“The most dangerous place today is in the mother’s womb,” Lincolnton resident George LaFave told the Times-News Tuesday night at an anti-abortion candlelight prayer service at the Lincoln County courthouse.
“They (unborn babies) are casualties of war, too.”
Paula McSwain, former assistant director of Crisis Pregnancy Center of Lincoln County, said she was inspired to co-sponsor the event with the local nonprofit group and her church, Daystar Family Worship Center in Lincolnton, after reading this past fall about a similar service New Hope Pregnancy Care in Yadkinville was also set to hold this month.
The prayer service recognized the 40th anniversary of the U.S. Supreme Court’s Roe v. Wade ruling that legalized abortion. More than a hundred community members participated despite extremely cold temperatures Tuesday night.
While McSwain believes killing an unborn baby is immoral, she also noted that abortion has resulted in the nation’s loss of more than 50 million contributing citizens and taxpayers.
“We need to reconsider our birth control options,” she said. “It just makes sense to be pure and abstinent.”
George’s wife Sylvia also attended the prayer service with a homemade sign and banner, one of which said, “Jesus, I trust in You.” The couple holds the same signs outside an abortion clinic in Charlotte once a month with Father Buettner and a group of nearly 20 people from St. Dorothy’s Catholic Church in Lincolnton.
“When women see us praying (at the clinic), I believe they feel like they’re spiritually being helped,” Sylvia said.

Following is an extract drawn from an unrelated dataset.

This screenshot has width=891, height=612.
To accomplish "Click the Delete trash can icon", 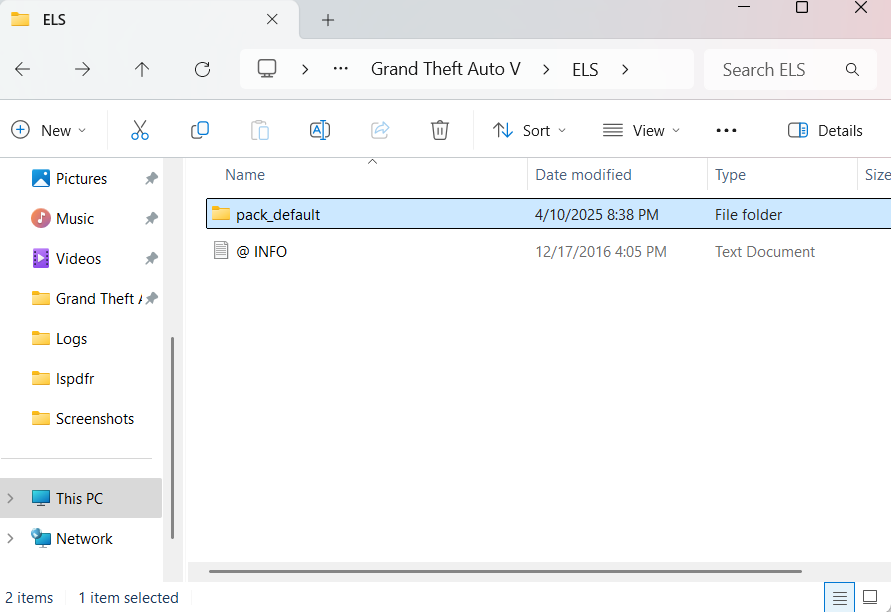I will pyautogui.click(x=440, y=130).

The LaFaves also plan to attend the annual March for Life rally Friday in Washington, D.C.
Robin Nantz of Lincolnton also braved the frigid temperatures Wednesday night to “support the unborn,” she told the Times-News.
“I think it’s a hot topic, and Christians need to stand up for (the unborn),” she said.

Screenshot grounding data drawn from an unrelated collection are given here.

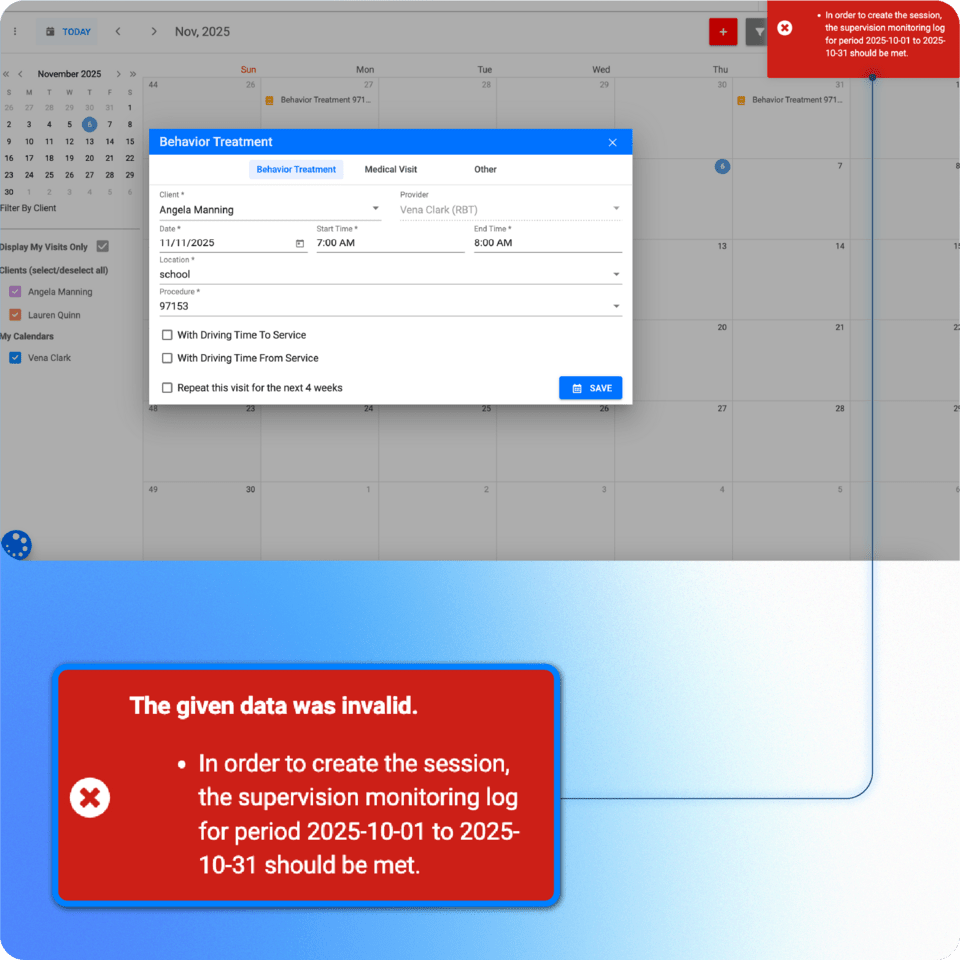Dismiss the error toast via X icon
960x960 pixels.
pyautogui.click(x=785, y=28)
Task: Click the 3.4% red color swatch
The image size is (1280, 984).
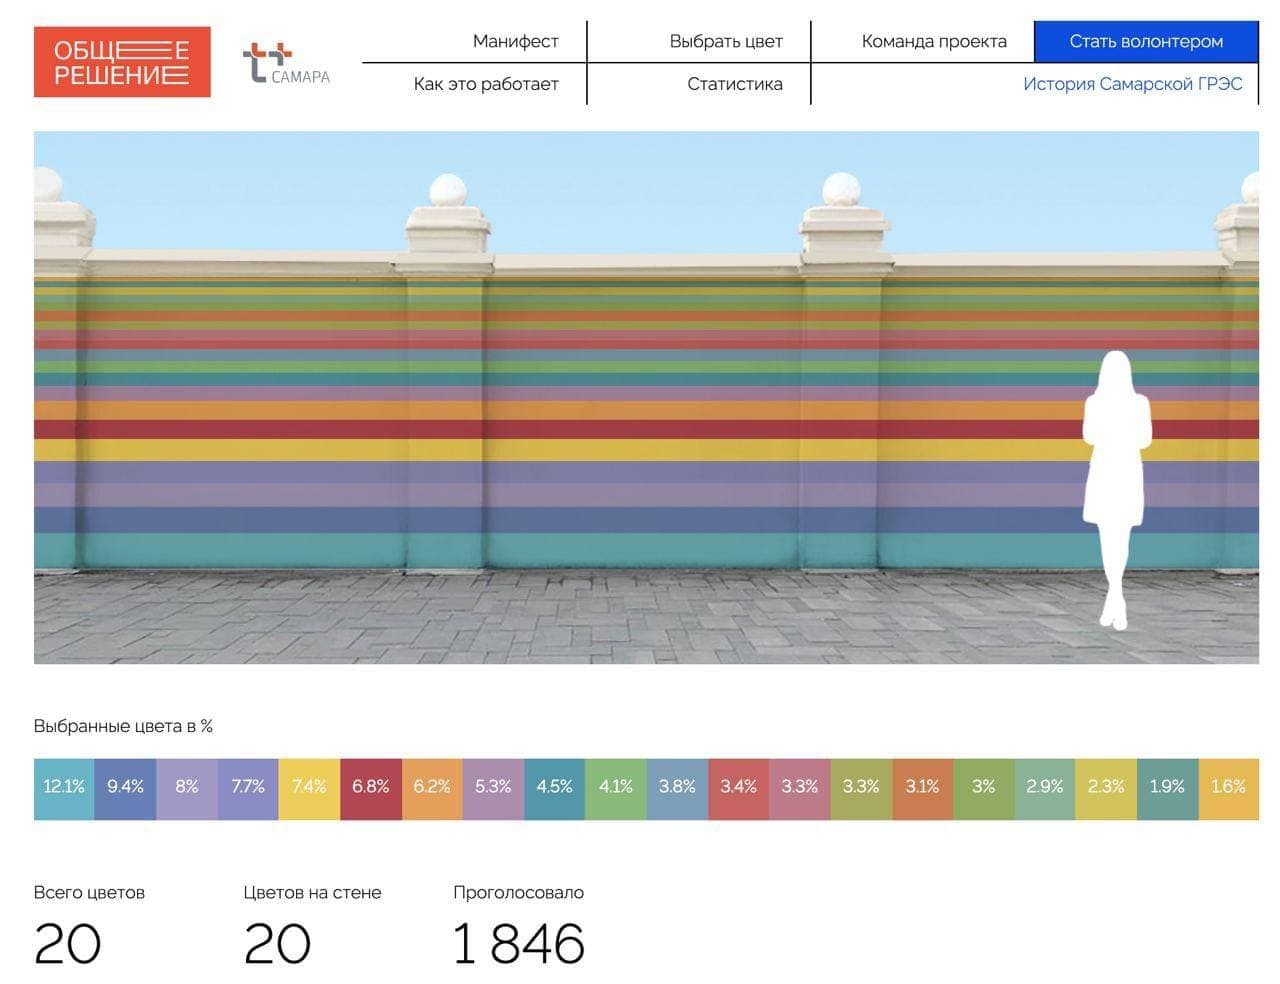Action: coord(738,787)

Alexis resident Eddie McClain agreed with Nantz.
“Abortion is a terrible thing,” he said. “It’s sad we allow this to happen to the most helpless victims.”
According to Crisis Pregnancy Center’s Executive Director Tracy Pyant, 90 Lincoln County women had abortions in 2010 compared to 79 in 2012.
Daystar Family Worship Center’s Pastor Joey Williams, who along with several other area pastors offered prayers during the candlelight service, referenced the local abortion statistics when addressing the event crowd.
“You’re talking about five to six classrooms (of children each year),” he said.
A white cross for each of the unborn babies aborted in the county in 2012 fill the pregnancy center’s front lawn.
The Crisis Pregnancy Center offers women free pregnancy testing along with maternity and baby clothes and also enrolls them in their “Earn While You Learn” program, a hand-up program that rewards points in exchange for maintaining a checking account, participation in the center’s parenting classes as well as local church services and Bible studies. The nonprofit organization also assists all children up through age two.
While the center prides itself on being able to provide many needs to hurting women, workers’ primary goal is more of a spiritual nature.
“Our number one concern is to lead people to Jesus Christ,” Pyant said.
Several other churches with the South Fork Baptist Association flocked to the prayer service including Middle Cross Baptist Church, Lincoln Avenue Baptist Church and Massapoag Baptist Church.
For more information on the Crisis Pregnancy Center of Lincoln County, located on Clark’s Creek Road in Lincolnton, or to donate baby or maternity items to the facility, call (704) 732-3384 or visit lincolncpc.com.
The facility is open to clients 9 a.m. to 5 p.m. Monday, Tuesday and Thursday and also by appointment.
Zaxby’s restaurant in Lincolnton also plans to donate 10 percent of all sales between 5 and 9 p.m. today to the Crisis Pregnancy Center.